Okay, I know that it's Easter, which basically means chocolate season. And I am all about the chocolate. I don't do much sweet Easter baking because I'm too focused on yumming chocolate eggs into my face.
But if you're anything like my family, Easter is a time for people to come together and eat. So I've found the perfect side for your Easter buffet. Everyone does an Easter buffet, right?
But if you're anything like my family, Easter is a time for people to come together and eat. So I've found the perfect side for your Easter buffet. Everyone does an Easter buffet, right?
It is an acknowledged truth that everyone loves garlic bread.
It’s like the universal amazing starter/side –
carbohydrate-loaded, highly flavoured, a wee bit greasy.. It ticks all the boxes.
I'm literally salivating right now |
But, like all awesome things, it is also ridiculously decadent and should really be saved for
special occasions. Oh, hello, Easter.
I could eat all of these right now/ |
This bread is really really simple to whip up. It takes a
little time while you’re allowing the dough to rise, but that’s good if you’re
also cooking lots of other things at the same time. This is why it is the perfect
dish for a party, imagine throwing this down in the centre of a table – people
would be so happy.
Serves.. well, it makes about 24 individual garlic bread
balls. So that could serve 2-12, depending on how much the people at your table love garlic bread. I'm not judging.
Ingredients
- 400g bread flour
- ½ of a 7g sachet dried yeast
- ½ tsp sea salt
- 25ml olive oil
- 250ml tepid water
- 70g unsalted butter
- 3 garlic cloves, crushed
- A few basil leaves, chopped finely
- Sprinkling of cayenne pepper
- Few handfuls of grated mozarella (optional)
Method
Place flour, yeast and salt in a bowl and mix. Make a well
in the middle and pour in the oil and water.
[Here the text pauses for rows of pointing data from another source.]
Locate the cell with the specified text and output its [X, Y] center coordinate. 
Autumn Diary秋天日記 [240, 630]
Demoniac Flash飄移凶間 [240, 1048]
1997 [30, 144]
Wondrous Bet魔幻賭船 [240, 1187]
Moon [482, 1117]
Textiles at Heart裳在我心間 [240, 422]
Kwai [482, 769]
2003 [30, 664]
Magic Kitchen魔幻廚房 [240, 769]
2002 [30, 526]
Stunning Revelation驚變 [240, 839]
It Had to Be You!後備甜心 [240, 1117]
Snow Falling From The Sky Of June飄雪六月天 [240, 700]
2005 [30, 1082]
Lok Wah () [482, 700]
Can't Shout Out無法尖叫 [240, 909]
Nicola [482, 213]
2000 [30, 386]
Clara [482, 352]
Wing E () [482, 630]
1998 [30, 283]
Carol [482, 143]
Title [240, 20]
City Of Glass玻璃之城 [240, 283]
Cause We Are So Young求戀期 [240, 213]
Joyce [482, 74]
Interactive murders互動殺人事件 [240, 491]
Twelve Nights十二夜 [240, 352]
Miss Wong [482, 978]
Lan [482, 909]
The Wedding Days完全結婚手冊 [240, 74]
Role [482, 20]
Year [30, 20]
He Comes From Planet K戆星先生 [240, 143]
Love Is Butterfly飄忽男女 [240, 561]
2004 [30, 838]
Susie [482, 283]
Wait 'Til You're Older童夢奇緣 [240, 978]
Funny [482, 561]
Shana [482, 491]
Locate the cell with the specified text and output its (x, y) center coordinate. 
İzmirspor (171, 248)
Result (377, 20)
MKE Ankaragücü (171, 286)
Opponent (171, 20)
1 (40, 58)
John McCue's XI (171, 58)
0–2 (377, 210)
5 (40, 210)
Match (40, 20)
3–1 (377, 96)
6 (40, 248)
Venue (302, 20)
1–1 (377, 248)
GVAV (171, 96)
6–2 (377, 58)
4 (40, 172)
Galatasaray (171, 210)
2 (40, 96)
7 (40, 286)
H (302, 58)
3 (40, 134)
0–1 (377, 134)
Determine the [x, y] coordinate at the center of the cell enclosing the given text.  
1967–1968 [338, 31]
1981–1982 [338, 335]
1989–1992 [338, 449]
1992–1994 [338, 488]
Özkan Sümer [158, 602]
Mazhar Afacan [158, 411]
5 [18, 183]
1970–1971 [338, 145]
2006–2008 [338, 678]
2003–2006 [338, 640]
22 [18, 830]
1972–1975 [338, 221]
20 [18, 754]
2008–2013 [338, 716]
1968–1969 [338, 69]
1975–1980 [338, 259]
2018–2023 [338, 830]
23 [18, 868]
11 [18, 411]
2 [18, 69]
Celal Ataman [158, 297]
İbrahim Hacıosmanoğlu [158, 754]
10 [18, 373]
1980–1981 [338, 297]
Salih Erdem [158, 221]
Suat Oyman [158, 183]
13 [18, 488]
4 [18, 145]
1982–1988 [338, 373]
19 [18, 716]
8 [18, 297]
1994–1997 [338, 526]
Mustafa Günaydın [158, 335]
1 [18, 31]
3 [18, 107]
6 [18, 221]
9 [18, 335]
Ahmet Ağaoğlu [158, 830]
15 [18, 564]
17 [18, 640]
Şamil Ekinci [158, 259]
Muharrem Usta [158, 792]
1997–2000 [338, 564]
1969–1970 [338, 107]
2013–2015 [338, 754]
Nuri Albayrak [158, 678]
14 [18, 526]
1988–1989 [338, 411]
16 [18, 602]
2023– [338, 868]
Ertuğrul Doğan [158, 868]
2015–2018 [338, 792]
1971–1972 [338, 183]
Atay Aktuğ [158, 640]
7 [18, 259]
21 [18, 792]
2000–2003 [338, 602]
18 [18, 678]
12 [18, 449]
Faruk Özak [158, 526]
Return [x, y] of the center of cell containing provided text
Mix together, drawing flour into the centre from the outside
until the dough comes together.
Kneed (either on a floured surface or in the bowl) for 5
minutes until the dough becomes all smooth and stretchy.
Let rise in a bowl covered
in cling film for 45 minutes, until approx. doubled in size.
While it’s rising, make the
garlic butter. Place the butter in a bowl and stir until smooth. Add in the
garlic, basil and cayenne, and sprinkle with a little sea salt. Mix all
together and set aside.
When the bread is nearly
done, take a medium sized deep baking tray (I use one similar to one I use for
brownies) and prepare it by greasing with 1/3 of the garlic butter.
Now, take the dough and
start rolling it into separate little balls, about half the size of a
clementine.
Add these to the baking tray
with a little space between each. I ended up filling the whole tray with 24
little balls.
Again, cover in clingfilm
and let rise for 60 minutes.
Near the end of the rising
time, preheat the oven to 190 degrees Celsius.
Gently dot with 1/3 more of
the butter and bake in the oven for 25 minutes, until risen and golden.
About 10 minutes before the
end of cooking time, sprinkle with the cheese (if you’re doing that) and cover
with the rest of the butter and allow to bake for the rest of the time.
Cheese-time! |
I can't paint. But I have made a work of goddamn art |
When the cheese is melted
and everything is golden and delicious, remove from the oven.
Serve immediately, when hot
and delicious. I dipped mine into my Bolognese and it was perfection.